Work item:
Copy nothing but the lines from the one containing "You are a GUI" through the last line of the entries below, exactly as written and without pictures.

[Data entries]
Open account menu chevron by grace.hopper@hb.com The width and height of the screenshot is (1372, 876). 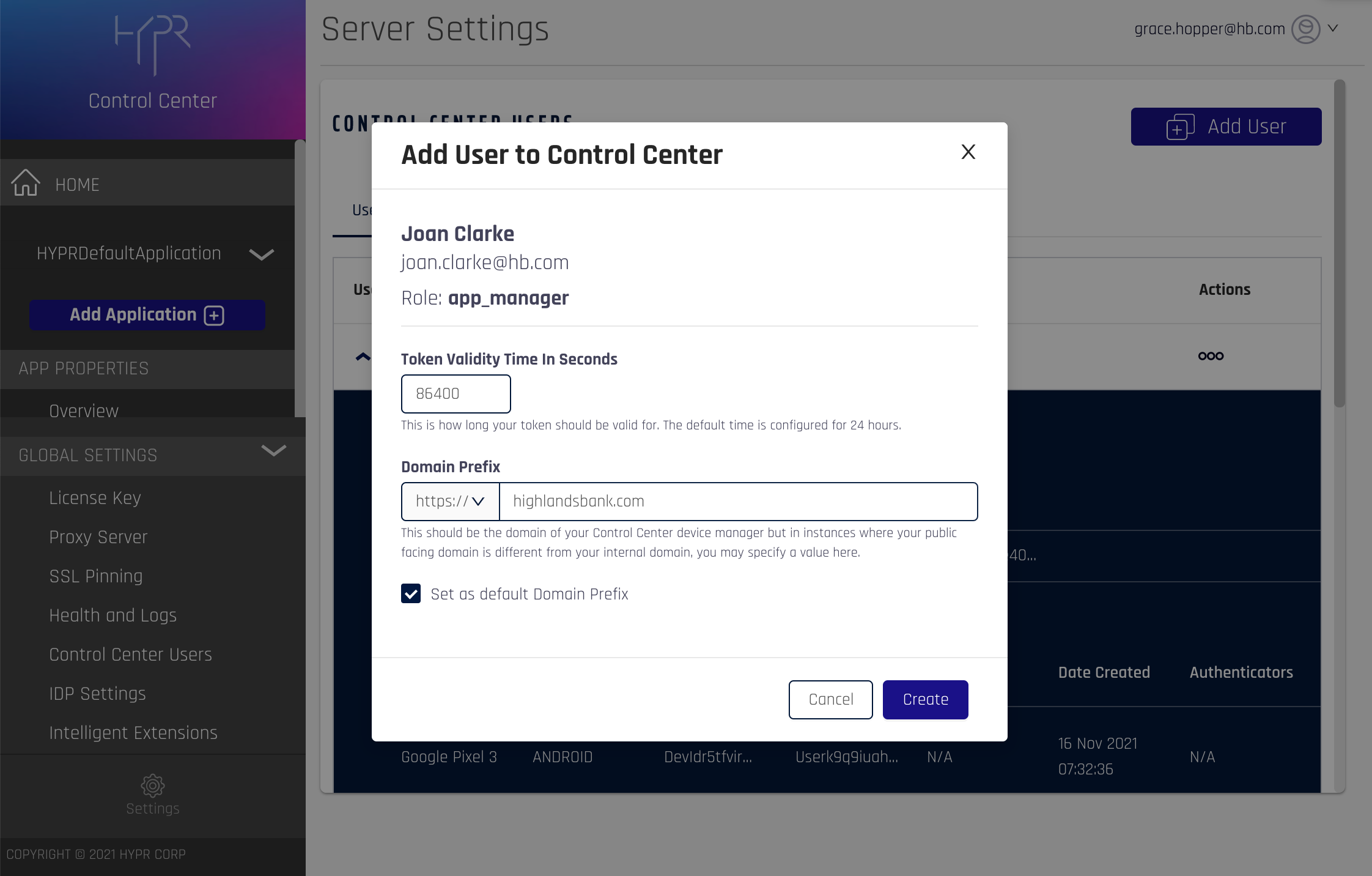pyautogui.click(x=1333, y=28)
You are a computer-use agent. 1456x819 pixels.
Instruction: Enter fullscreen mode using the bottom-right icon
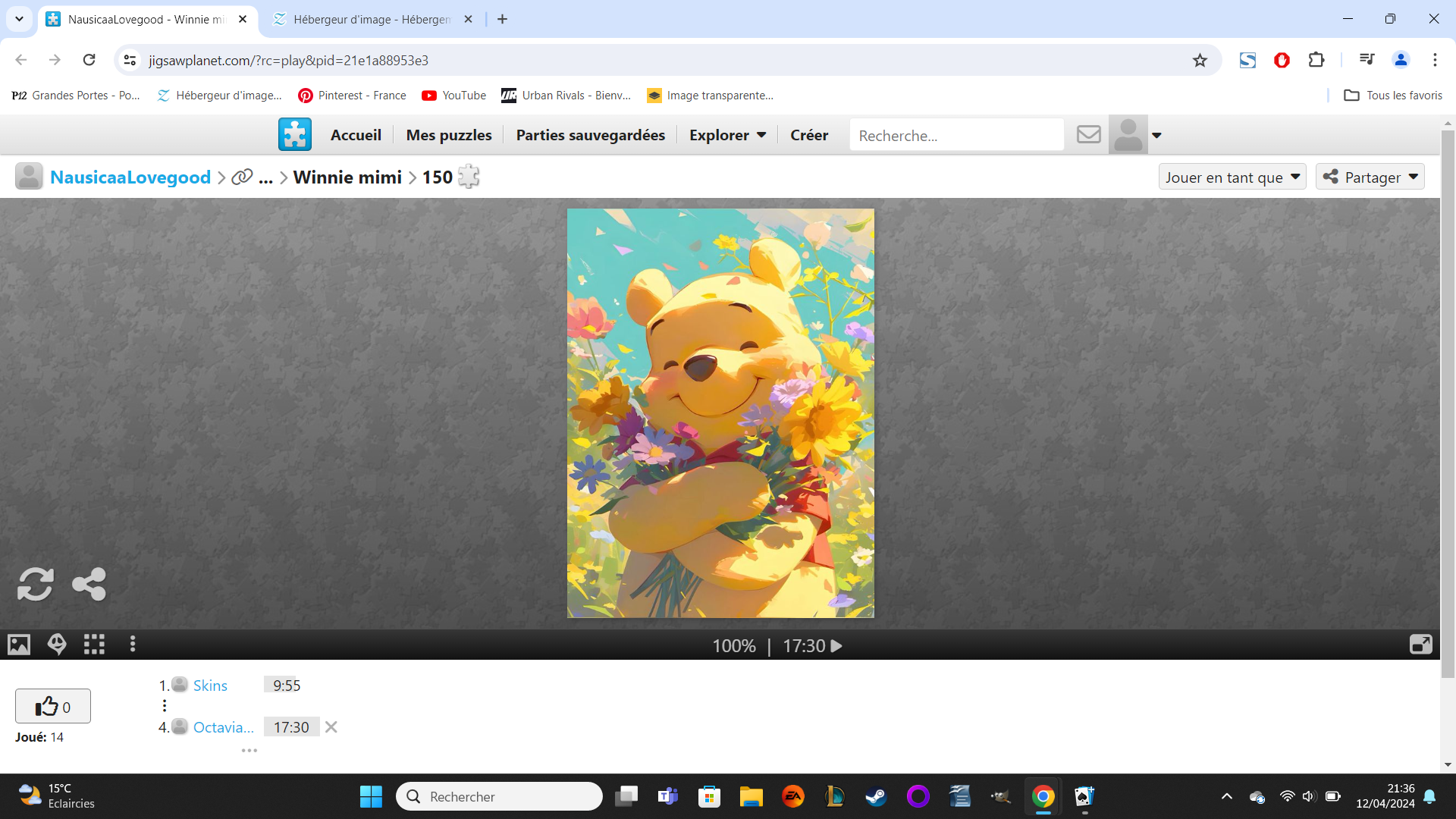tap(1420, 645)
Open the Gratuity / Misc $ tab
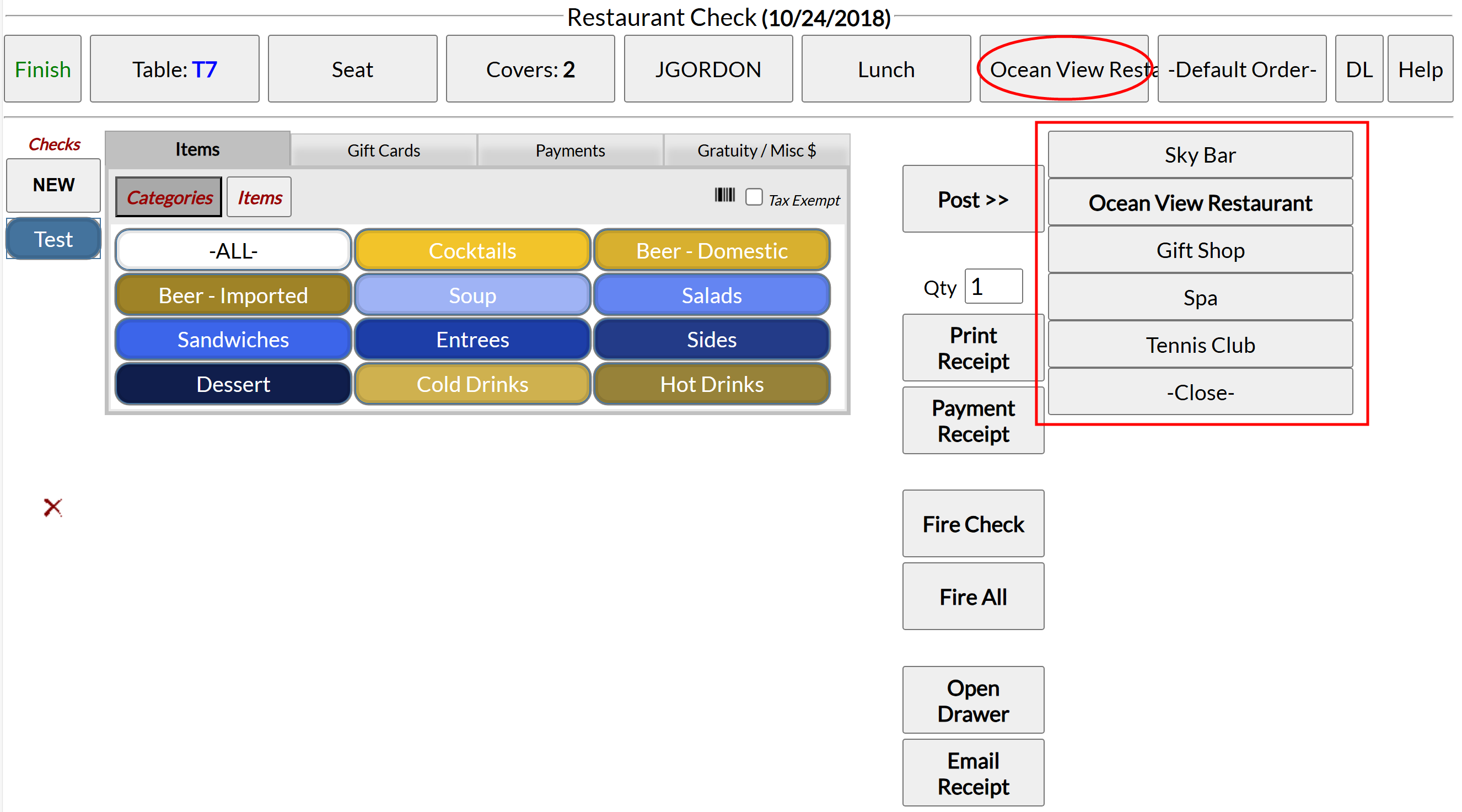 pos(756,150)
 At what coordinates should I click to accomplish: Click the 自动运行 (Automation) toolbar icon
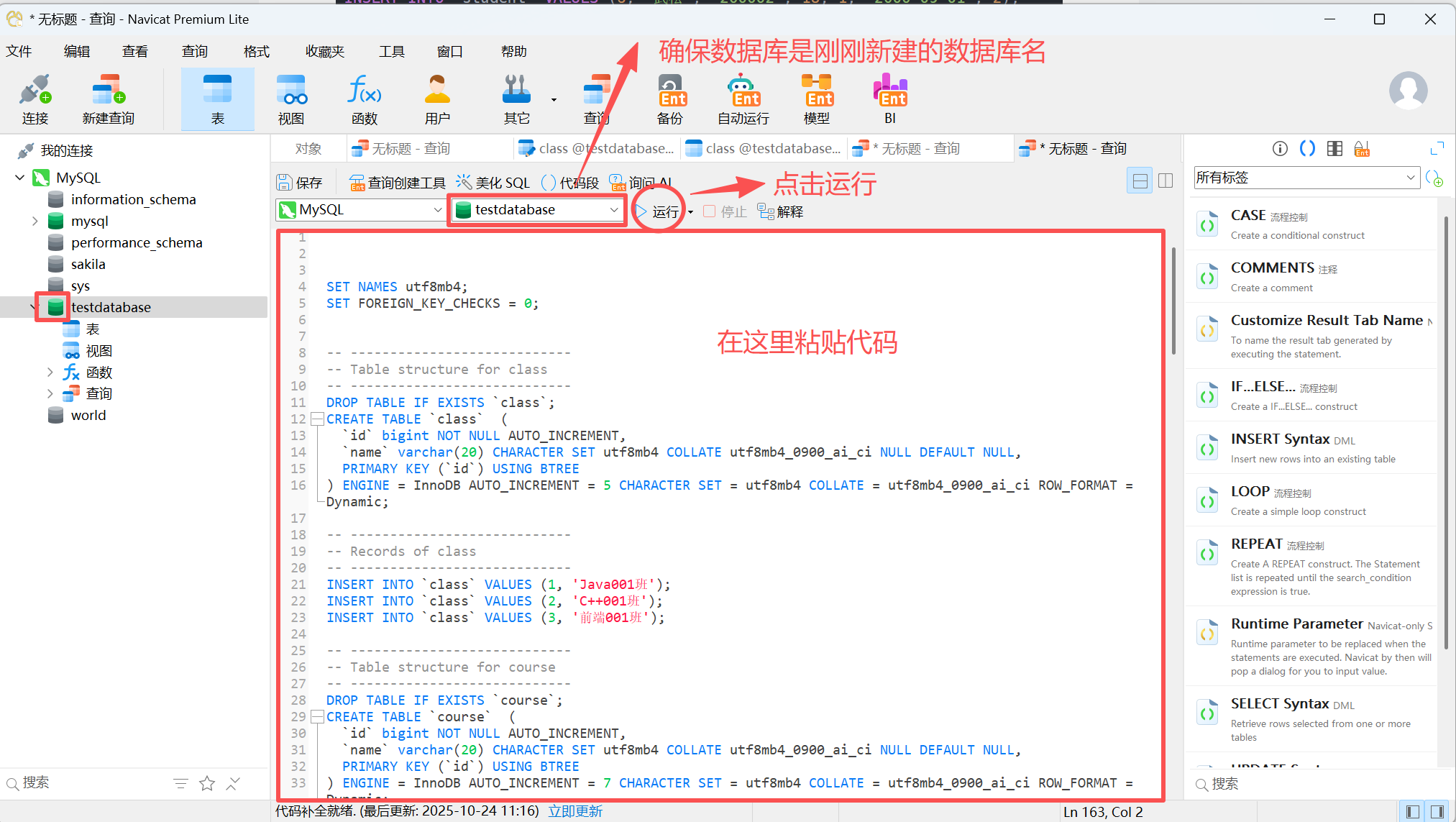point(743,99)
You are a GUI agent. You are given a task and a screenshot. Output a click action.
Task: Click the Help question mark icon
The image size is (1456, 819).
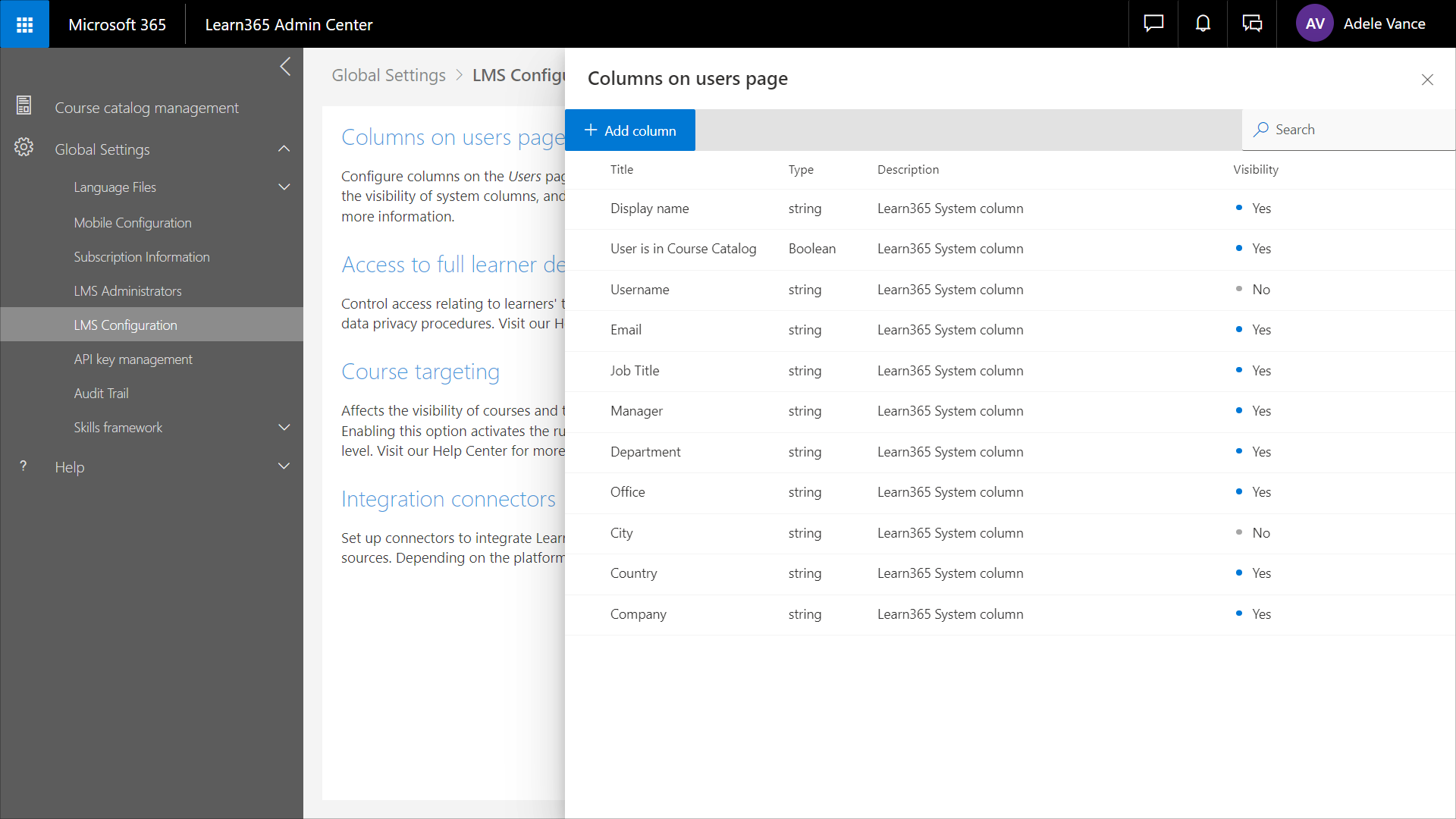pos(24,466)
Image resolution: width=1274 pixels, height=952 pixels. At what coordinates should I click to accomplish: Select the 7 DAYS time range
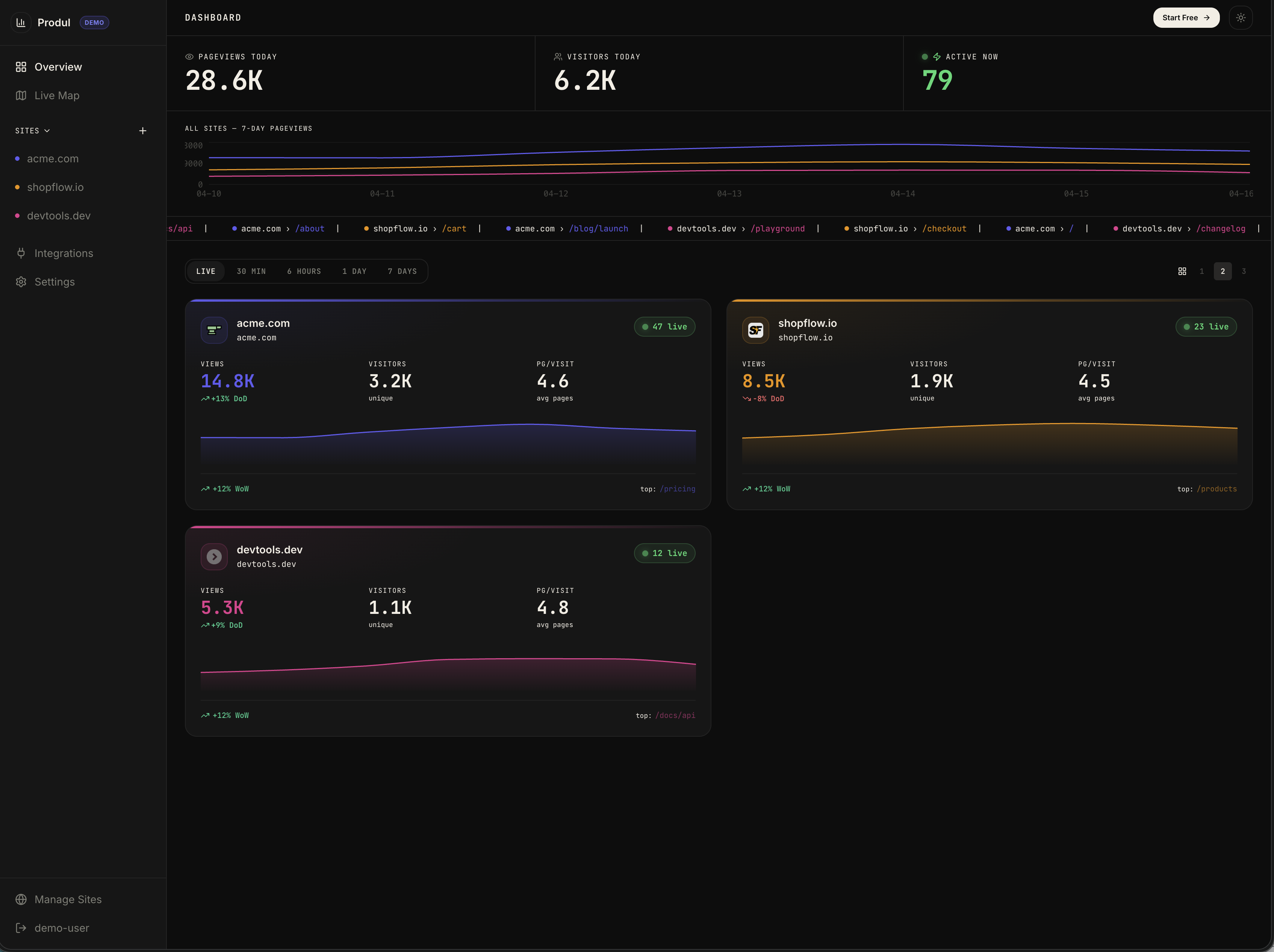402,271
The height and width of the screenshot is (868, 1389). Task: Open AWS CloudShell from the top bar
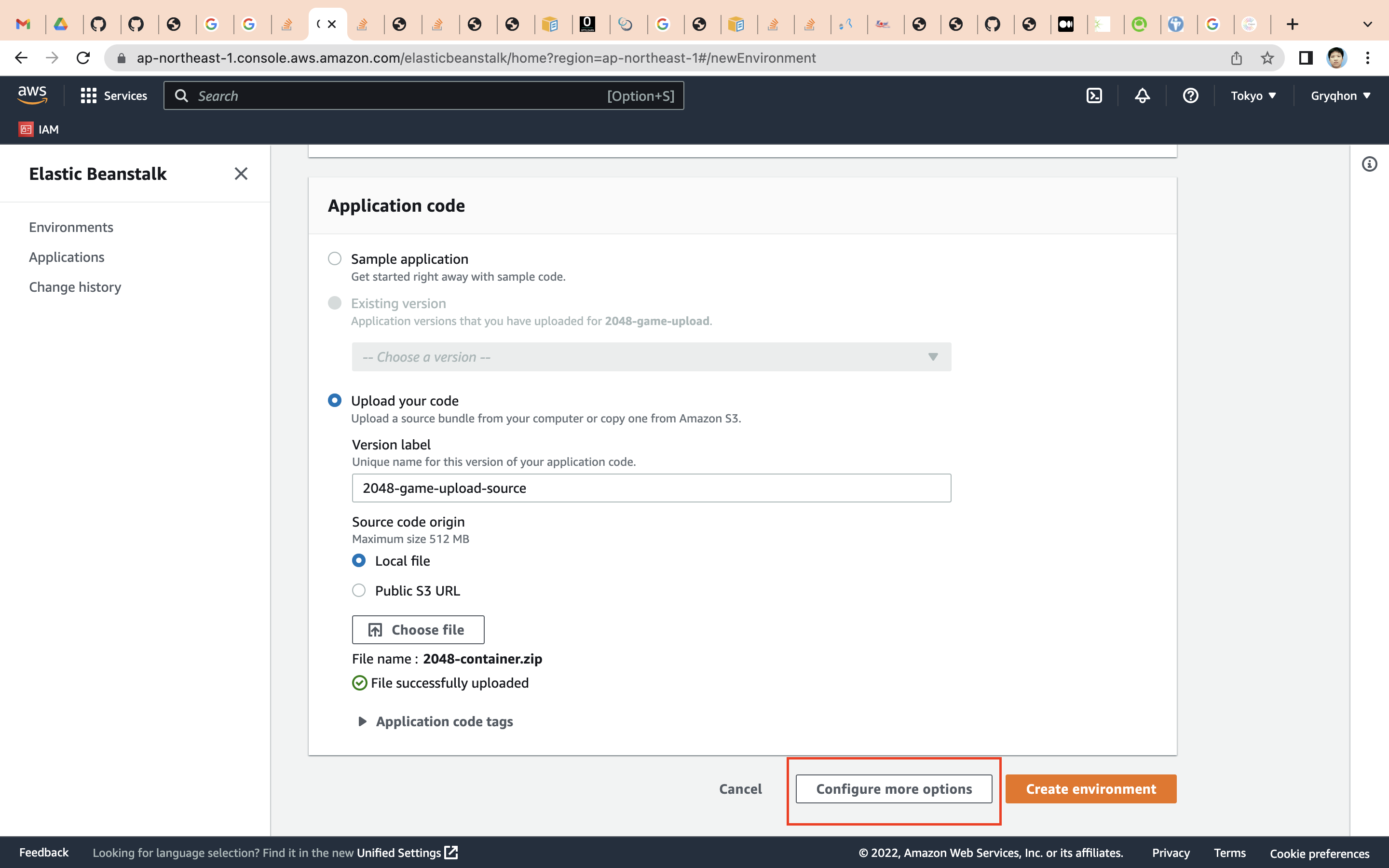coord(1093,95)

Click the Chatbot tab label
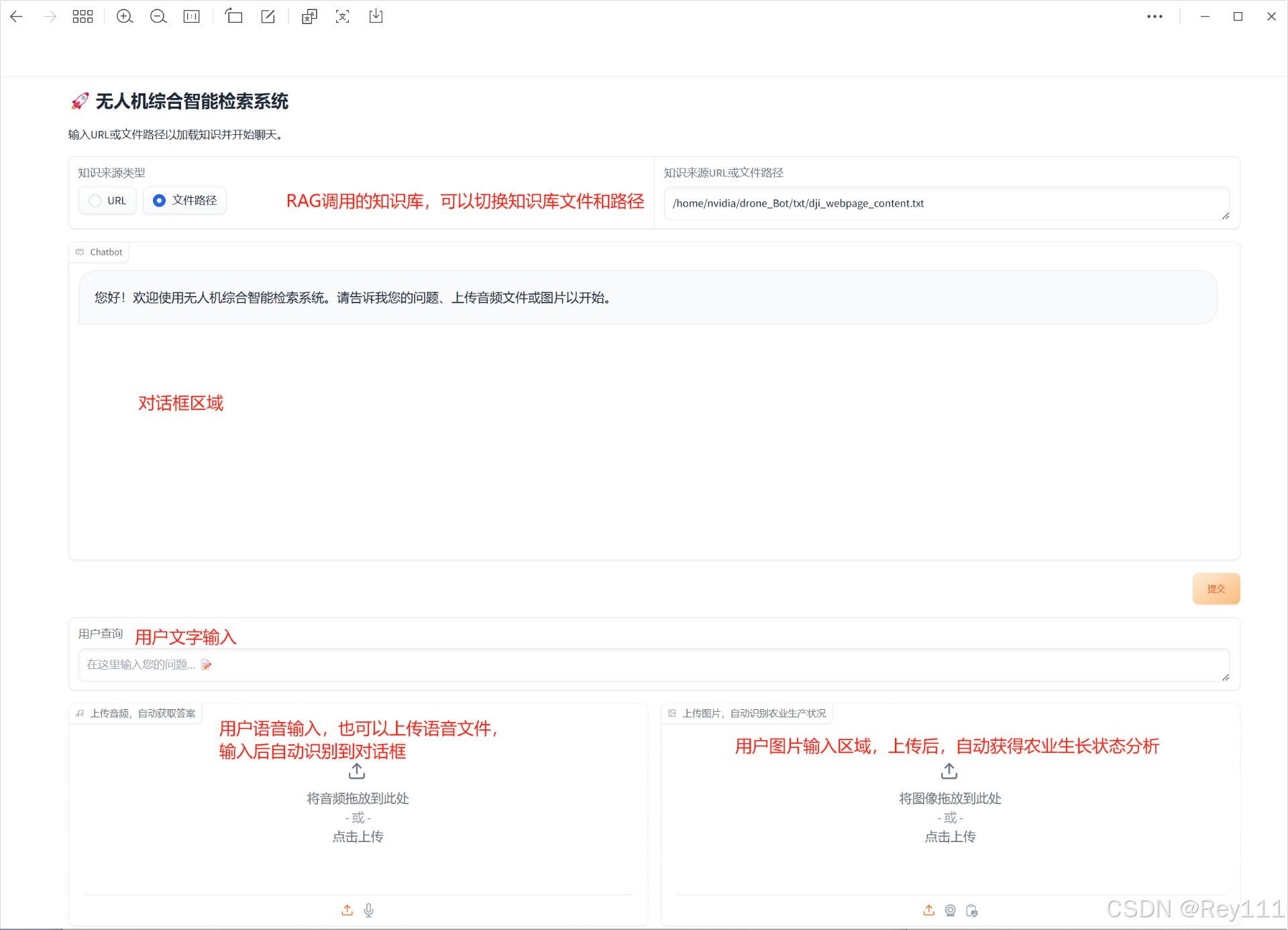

Your response:
You are a GUI agent. You are given a task and a screenshot. Output a click action.
Task: Click the Help question mark icon
The image size is (1456, 819).
pos(24,466)
Image resolution: width=1274 pixels, height=952 pixels. At what coordinates should I click to accomplish: Select the 7 DAYS time range
402,271
The height and width of the screenshot is (868, 1389). Task: Open AWS CloudShell from the top bar
coord(1093,95)

Click the Chatbot tab label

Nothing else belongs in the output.